In the other gospels, those which seem more closely connected to each other, Jesus offers God's kingdom to those who believe & spends a lot of his teaching time describing God's kingdom: the Kingdom of God is like a mustard seed, a pearl of great price, a lump of yeast, & a myriad of other metaphors to help us recognize glimpses of that new life when we see it. John the evangelist prefers the term eternal life, but he's offering the same thing. And we learn that God yearns for us to accept the invitation to eternal life just as our gospel reveals; God didn't send the Son for condemnation but for salvation.

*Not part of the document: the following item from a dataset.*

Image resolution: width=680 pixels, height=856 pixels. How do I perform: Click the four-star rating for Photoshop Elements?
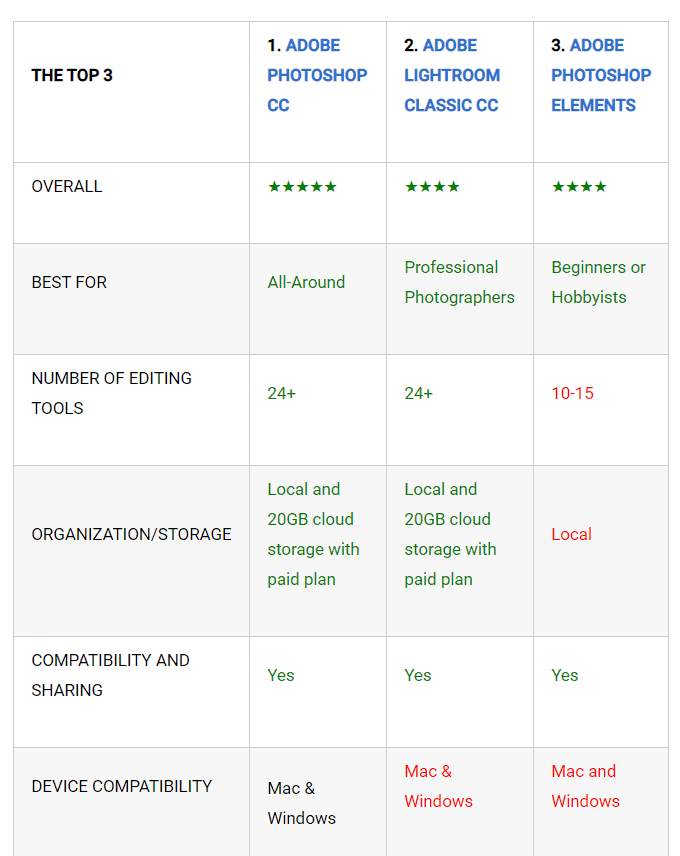[579, 187]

God's greatest desire is for us to live into that gift by believing in God.
The Shack, the book some of us are reading illustrates God's gracious gift & desire for continual relationship as the protagonist Mack spends a weekend in the presence of the Trinitarian God, interacting with the 3 persons of God & experiencing their love & joy in one another & in his growth in trusting & believing in them. As Mack lets go of the obstacles which have blocked his ability to trust God, first one & then another of the 3 aspects of the Trinity exhibit unconditional love for him while challenging him to new depths of acceptance & eventual understanding.
We, too, are invited into deeper relationship with God whom we may experience at various times as Papa, the human Jesus, & the sustaining presence of the Spirit, Sarayu in the book. Some choose to block out the light of God from their lives & in so doing, often blame God for their own rejection of the light. Our choice to accompany Jesus on his final journey to Jerusalem & to the cross means we are willing to at some level let go of our own independent notions that we have a better way to live & are willing to embrace Jesus' journey. Each year, we live through the humility & self-emptying of the cross in trust that we will be raised with Christ. This journey is not a solitary one; Jesus is ever with us as is the company of saints who also take up their crosses to travel in a caravan with Jesus who tells us that the burden of our crosses is light.

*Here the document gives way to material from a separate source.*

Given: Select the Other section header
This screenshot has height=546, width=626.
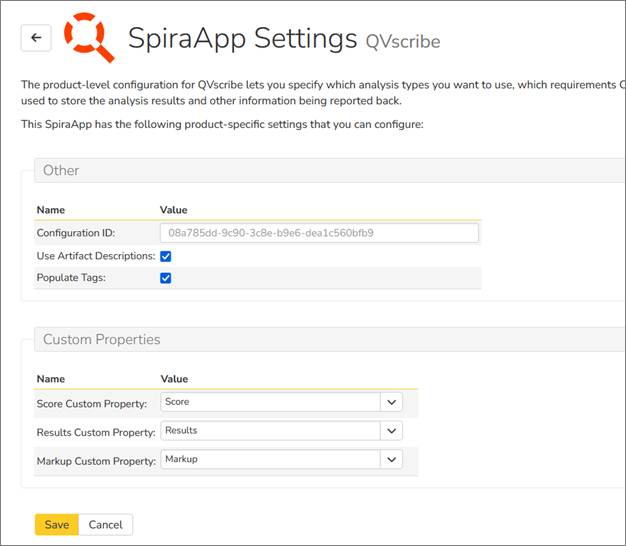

After the affirmation of our faith & our prayers for others & ourselves including the confession of those things which hold us back from full acceptance of Jesus' incredible invitation to walk with us, we will stand to pass the peace, greeting other pilgrims on our journey whom we need & with whom we are privileged to travel. As we greet our fellow pilgrims, let us offer prayers of thanksgiving for each of them as well as those who are absent from our presence today. You might even reach out to some of them after worship today to let them know they are missed.
Take a deep breath, pause & give thanks, & commit to start over again on our Lenten journey. Pray for each other & accompany each other as we all respond to Jesus' call to come & see, to come & worship, to come & live eternally with God.